◆ DATA UNDER STUDY ◆
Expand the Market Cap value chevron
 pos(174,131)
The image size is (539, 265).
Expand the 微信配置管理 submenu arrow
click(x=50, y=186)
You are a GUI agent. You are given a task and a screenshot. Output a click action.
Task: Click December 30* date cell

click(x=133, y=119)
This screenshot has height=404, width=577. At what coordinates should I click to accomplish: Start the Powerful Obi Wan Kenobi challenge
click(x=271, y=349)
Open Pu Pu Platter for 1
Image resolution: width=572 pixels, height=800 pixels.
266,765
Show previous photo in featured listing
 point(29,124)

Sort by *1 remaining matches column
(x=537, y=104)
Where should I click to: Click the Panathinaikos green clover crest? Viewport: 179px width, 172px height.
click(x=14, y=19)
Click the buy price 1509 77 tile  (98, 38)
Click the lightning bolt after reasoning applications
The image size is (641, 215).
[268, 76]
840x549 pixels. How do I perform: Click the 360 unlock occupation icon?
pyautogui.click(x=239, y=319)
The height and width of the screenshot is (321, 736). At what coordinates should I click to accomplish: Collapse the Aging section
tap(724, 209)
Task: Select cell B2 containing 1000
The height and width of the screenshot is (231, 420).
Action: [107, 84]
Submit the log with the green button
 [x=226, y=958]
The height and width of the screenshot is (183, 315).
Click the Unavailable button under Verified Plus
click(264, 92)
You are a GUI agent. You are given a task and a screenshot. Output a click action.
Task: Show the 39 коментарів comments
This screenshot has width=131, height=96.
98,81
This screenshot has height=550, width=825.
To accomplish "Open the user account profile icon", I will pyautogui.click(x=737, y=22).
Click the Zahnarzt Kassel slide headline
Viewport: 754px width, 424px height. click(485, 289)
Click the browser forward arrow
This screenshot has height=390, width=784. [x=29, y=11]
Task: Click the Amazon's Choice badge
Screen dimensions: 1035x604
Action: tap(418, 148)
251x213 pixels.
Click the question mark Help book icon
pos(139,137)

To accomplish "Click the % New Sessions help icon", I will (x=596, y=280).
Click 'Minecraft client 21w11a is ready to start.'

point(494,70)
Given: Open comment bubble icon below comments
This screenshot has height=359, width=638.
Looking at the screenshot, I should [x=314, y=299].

◆ BRIEF ◆
The answer must be every line from the entries above that holds the string "comments".

◆ COMPLETED EXERCISE ◆
Task: Show the 39 коментарів comments
Given: Open comment bubble icon below comments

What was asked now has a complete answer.